── Listed records

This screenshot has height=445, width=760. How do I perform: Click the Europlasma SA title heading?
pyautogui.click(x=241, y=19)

────
── Listed records

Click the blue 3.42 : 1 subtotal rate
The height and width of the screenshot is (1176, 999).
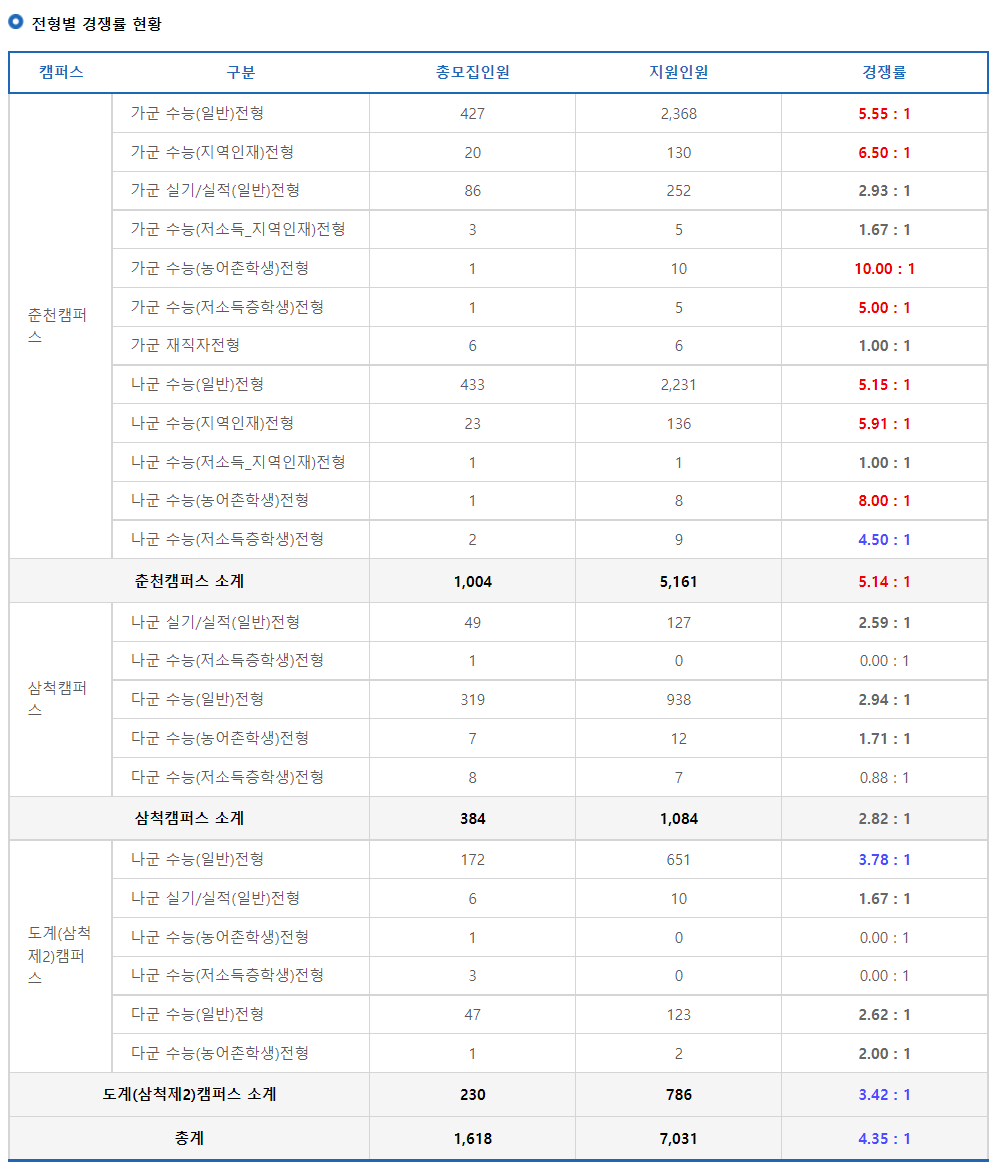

────
── Listed records

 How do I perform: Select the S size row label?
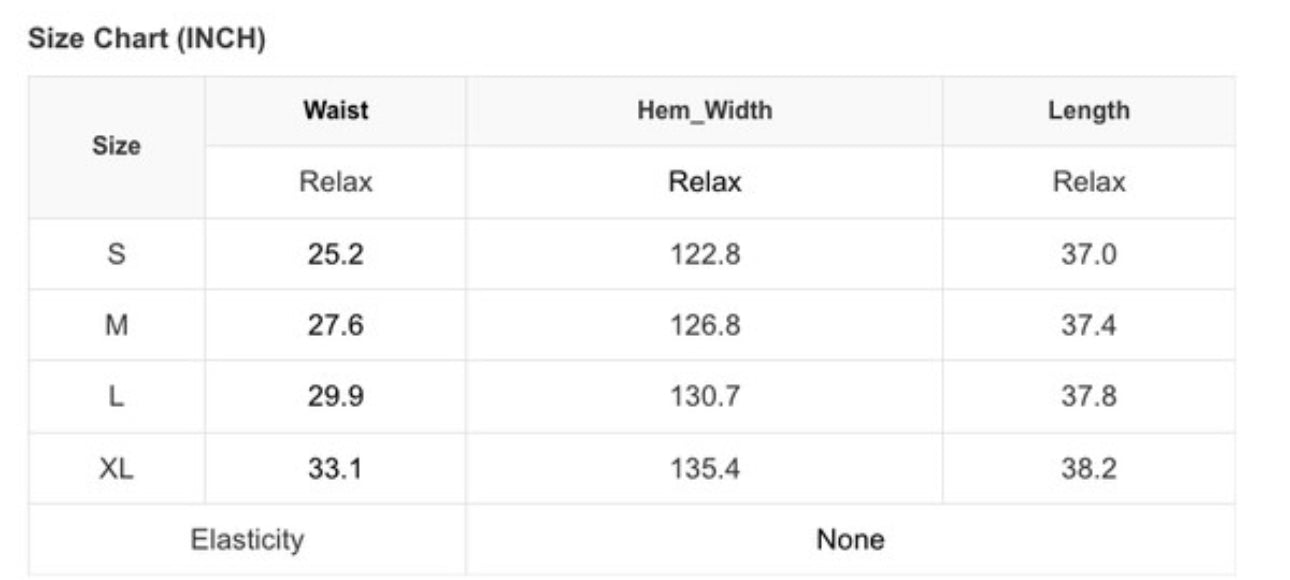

────

= What is needed =
With the line that has "Click the blue 3.42 : 1 subtotal rate" as the first and the line that has "The height and" as the last, repeat exactly that run of lines above and no more.

= Answer box =
Click the blue 3.42 : 1 subtotal rate
The height and width of the screenshot is (1176, 999).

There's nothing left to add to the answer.